When passing precisions_init to a GaussianMixture model, a user expects to resume training the model from the provided precision matrices, which is done by calculating the precisions_cholesky_ from precisions_init in the _initialize method and continuing EM iterations from there. However, the code is not correct in the _initialize method when the covariance_type is full or tied.

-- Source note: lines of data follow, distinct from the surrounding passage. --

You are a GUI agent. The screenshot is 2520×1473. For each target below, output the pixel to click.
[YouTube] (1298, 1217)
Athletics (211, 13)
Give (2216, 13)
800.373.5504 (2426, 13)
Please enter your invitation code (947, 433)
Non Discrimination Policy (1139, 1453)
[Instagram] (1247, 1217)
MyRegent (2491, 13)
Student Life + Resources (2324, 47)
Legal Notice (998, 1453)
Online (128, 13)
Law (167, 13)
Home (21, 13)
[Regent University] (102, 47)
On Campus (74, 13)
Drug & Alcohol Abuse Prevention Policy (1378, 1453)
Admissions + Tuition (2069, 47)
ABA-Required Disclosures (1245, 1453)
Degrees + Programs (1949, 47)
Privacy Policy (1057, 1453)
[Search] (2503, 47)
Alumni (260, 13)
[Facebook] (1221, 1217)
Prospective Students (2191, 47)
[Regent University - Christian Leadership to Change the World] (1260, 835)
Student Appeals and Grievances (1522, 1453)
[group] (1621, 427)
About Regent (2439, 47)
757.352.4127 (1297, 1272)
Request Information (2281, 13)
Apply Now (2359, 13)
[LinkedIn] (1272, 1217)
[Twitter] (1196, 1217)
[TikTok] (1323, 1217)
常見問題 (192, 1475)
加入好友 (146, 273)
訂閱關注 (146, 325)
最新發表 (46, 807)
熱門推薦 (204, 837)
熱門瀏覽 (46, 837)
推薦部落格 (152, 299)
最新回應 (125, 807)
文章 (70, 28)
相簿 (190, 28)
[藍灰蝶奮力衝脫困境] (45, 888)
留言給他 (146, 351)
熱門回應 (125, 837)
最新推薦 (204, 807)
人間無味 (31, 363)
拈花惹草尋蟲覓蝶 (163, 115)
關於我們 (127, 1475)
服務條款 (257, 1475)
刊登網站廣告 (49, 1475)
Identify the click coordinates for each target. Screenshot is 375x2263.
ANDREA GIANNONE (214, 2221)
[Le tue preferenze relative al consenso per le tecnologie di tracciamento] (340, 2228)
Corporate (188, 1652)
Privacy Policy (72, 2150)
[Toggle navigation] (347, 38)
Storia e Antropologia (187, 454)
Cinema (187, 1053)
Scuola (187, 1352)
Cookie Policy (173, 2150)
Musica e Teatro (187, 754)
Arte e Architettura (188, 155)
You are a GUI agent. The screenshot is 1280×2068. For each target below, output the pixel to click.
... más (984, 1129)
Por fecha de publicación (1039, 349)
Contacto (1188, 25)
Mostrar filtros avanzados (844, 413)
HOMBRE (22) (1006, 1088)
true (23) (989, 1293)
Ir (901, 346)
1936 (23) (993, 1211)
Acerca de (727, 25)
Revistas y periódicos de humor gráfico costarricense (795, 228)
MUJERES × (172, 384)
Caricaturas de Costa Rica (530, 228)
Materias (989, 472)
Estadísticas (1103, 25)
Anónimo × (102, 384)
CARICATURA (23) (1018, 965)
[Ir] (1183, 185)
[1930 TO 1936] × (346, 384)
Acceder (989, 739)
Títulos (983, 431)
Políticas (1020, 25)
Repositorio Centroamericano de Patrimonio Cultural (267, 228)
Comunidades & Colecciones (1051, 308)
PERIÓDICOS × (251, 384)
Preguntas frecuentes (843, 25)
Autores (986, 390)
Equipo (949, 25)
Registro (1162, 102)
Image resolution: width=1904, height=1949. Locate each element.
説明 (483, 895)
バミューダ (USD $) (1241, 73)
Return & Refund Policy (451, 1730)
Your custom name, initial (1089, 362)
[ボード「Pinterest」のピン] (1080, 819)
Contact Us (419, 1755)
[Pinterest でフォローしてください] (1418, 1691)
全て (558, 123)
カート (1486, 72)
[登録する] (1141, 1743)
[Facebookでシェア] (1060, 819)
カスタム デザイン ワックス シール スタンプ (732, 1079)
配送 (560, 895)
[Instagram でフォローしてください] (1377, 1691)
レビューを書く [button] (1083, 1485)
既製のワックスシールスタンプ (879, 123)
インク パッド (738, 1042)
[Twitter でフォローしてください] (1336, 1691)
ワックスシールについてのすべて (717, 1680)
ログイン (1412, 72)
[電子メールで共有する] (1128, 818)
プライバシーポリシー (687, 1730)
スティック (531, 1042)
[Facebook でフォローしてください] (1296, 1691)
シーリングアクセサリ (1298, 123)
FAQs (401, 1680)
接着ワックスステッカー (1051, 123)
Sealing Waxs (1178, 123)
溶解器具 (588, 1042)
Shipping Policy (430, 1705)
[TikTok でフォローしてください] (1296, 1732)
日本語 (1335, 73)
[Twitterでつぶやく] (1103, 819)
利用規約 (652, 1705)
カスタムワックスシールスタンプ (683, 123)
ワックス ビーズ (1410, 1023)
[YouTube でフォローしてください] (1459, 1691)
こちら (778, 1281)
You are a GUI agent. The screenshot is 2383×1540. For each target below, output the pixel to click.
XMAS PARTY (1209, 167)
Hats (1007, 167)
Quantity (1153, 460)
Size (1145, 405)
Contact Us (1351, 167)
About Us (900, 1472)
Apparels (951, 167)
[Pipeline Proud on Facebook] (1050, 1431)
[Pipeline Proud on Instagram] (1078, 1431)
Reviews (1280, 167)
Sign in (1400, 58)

In an _m_step, the precisions_cholesky_ is calculated from the covariances_ $\Sigma$ by the _compute_precision_cholesky method. In particular, the precisions_ $\Lambda$ can decomposed as:

$$\Lambda=\Sigma^{-1}=(LL^{T})^{-1}=(L^{-1})^{T}L^{-1}=UU^{T}$$

Given the covariance matrix $\Sigma$, applying the Cholesky decomposition to it gives rise to a lower-triangular matrix $L$, and then we use back-substitution to calculate $L^{-1}$ from $L$, and finally the precisions_cholesky_ can be calculated from $U=(L^{-1})^{T}$, which is an upper-triangular matrix $U$. This is correct for calculating precisions_cholesky_ from covariances_.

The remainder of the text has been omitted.